Parents struggle when kids are gay

To learn how gay parents will be counted in the 2010 Census, click here.

When Toni Skwarek’s 18-year-old son Joey told her he was gay, she felt the blood drain from her face. Skwarek began to pace the room. “Are you sure?” she asked him several times.

Joey was absolutely sure. He’d known since middle school, but he didn’t know who to tell or how to tell them. Now he was tired of keeping it a secret. “I didn’t jump for joy and go ‘Yippee, I have a gay son!’ I was in shock,” Skwarek says.

Toni and Wayne Skwarek with their son, Joey.

But not long after, Skwarek was looking at a baby photo of Joey when she realized things hadn’t really changed. This was still the baby she’d carried for nine months, the boy she’d loved since the minute she set eyes on him. “I had felt I lost the child I thought I knew,” she remembers. “But he was the same; what changed was my interpretation of him and of what I wanted for him.”

Skwarek and her husband Wayne decided the best way to handle the situation was by being open and supportive of their son. With Joey’s permission, they told family and friends.
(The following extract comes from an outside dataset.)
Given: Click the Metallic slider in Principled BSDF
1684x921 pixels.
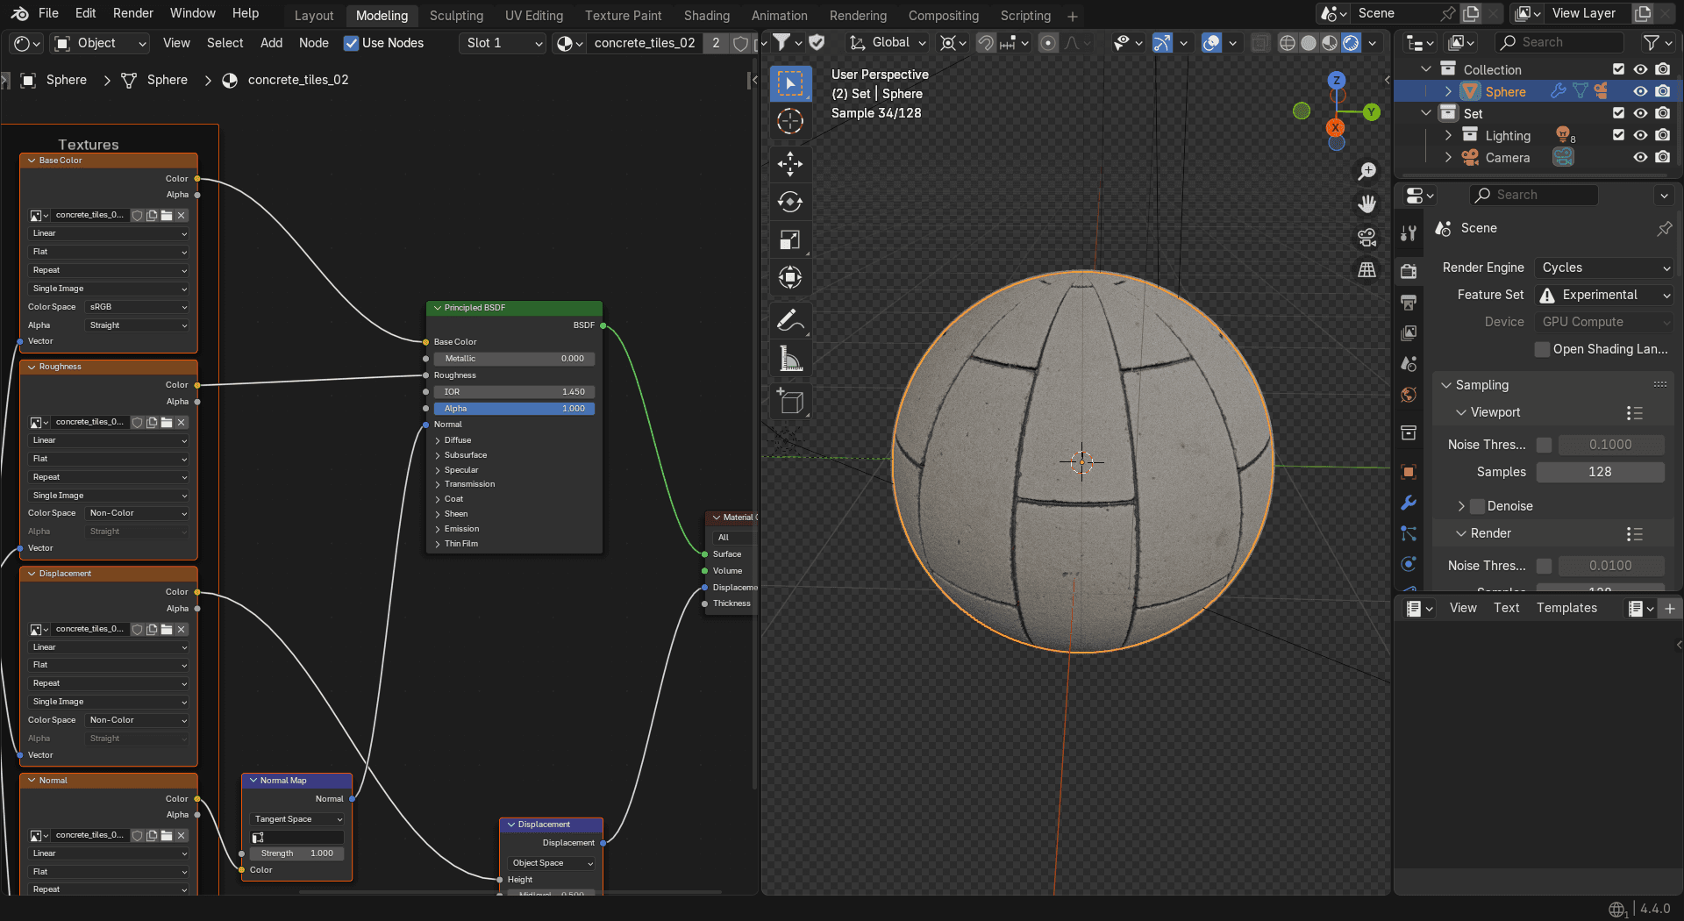Looking at the screenshot, I should (514, 359).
They made sure Joey knew they loved him and that they would never be ashamed of who he is.

Still, when he had his first boyfriend, reality hit home for his mom. “It’s one thing to accept it; it’s another to see him with somebody. … Knowing there’s another man in his life instead of a girlfriend. This is a different journey.”

One of Skwarek’s first thoughts was how tough this journey would be for her son. Even though she thinks this generation is much more accepting than her generation, she still sees the discrimination her son will face and she is afraid. “I hope, I pray that (the government) will recognize marriage,” she says. “I want them to have the same rights as you and I. I want them to have the same rights with children. If one of the partners is sick in the hospital, they have no rights. Insurance-they have no rights.”

Most of all, like any mother, she wants him to find love and happiness. She worries that this life is hard, and that he’ll grow old alone. “I hope he finds someone and is happy and has kids,” she says. “And I hope he is not discriminated against.”